= Directive =
Find each of the lines below that contains the string "agent", matching case exactly, and copy those lines.

────

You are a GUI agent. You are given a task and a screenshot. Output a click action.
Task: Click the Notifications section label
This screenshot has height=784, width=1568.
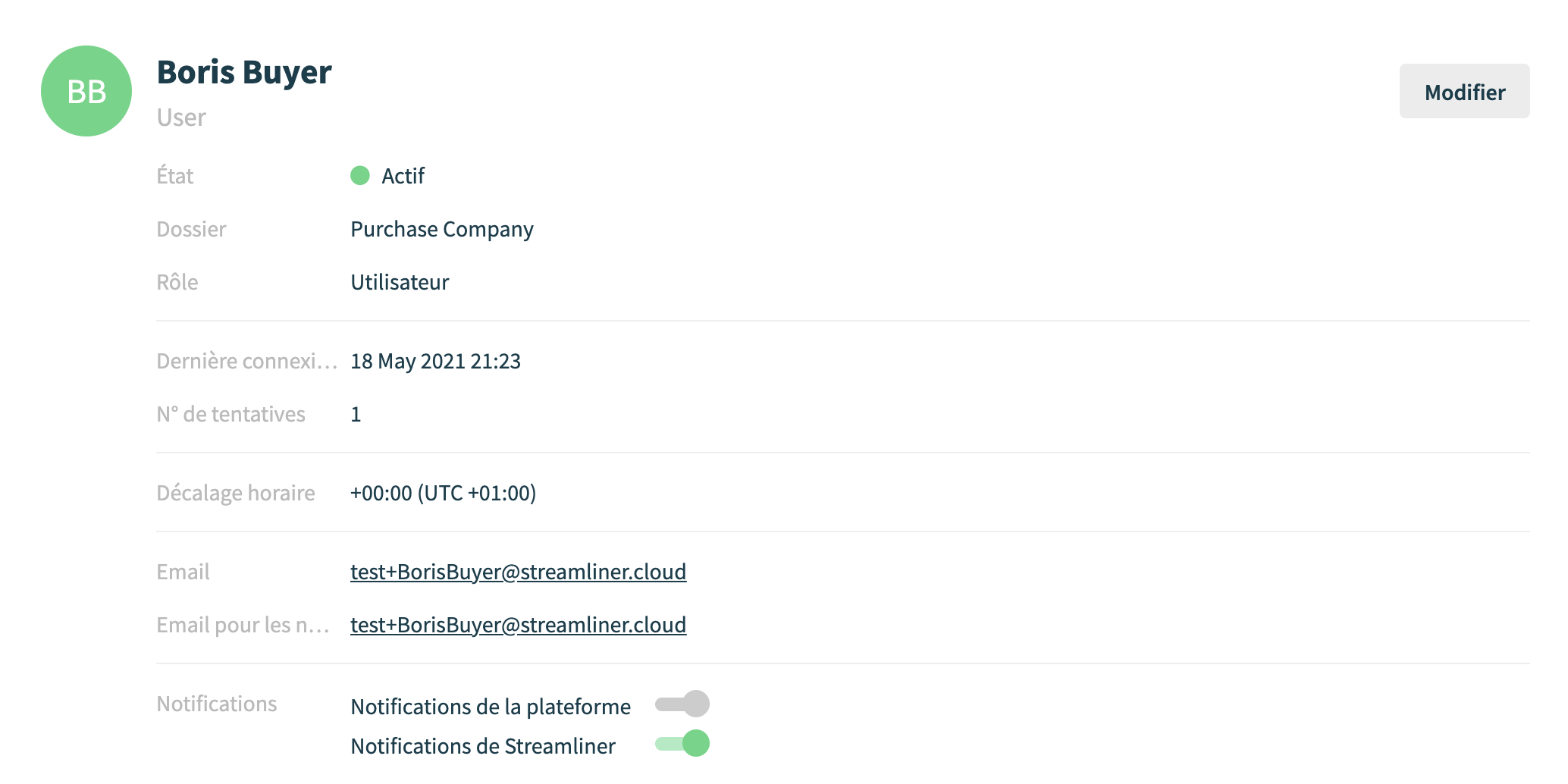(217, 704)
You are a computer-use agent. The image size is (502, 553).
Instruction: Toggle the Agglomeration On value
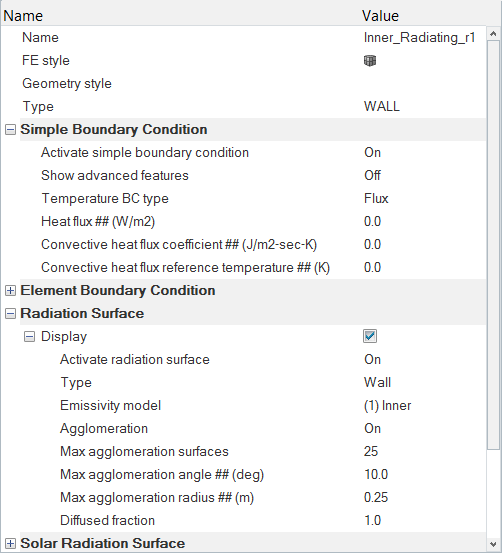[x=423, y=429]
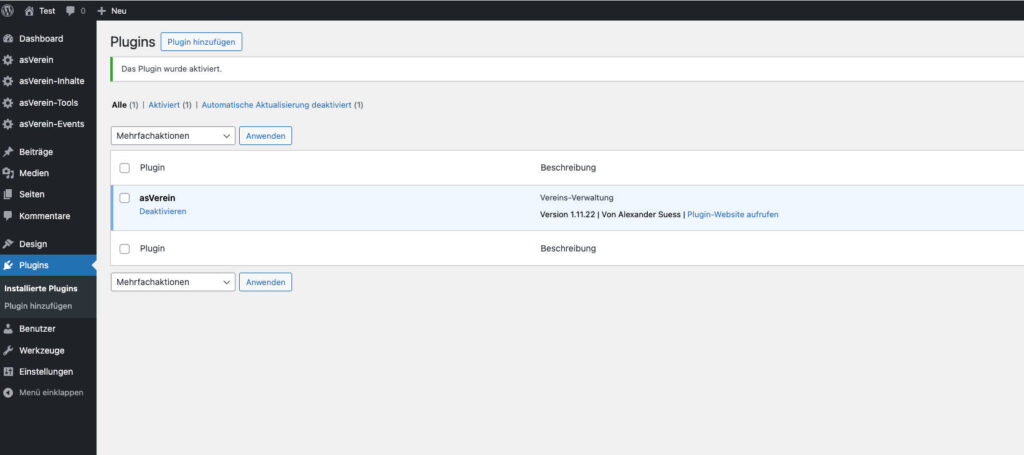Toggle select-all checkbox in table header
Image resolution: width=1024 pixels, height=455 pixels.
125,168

────

= Written response =
You are a GUI agent. You are given a task and a screenshot. Output a click action.
You are a computer-use agent. The image size is (502, 553).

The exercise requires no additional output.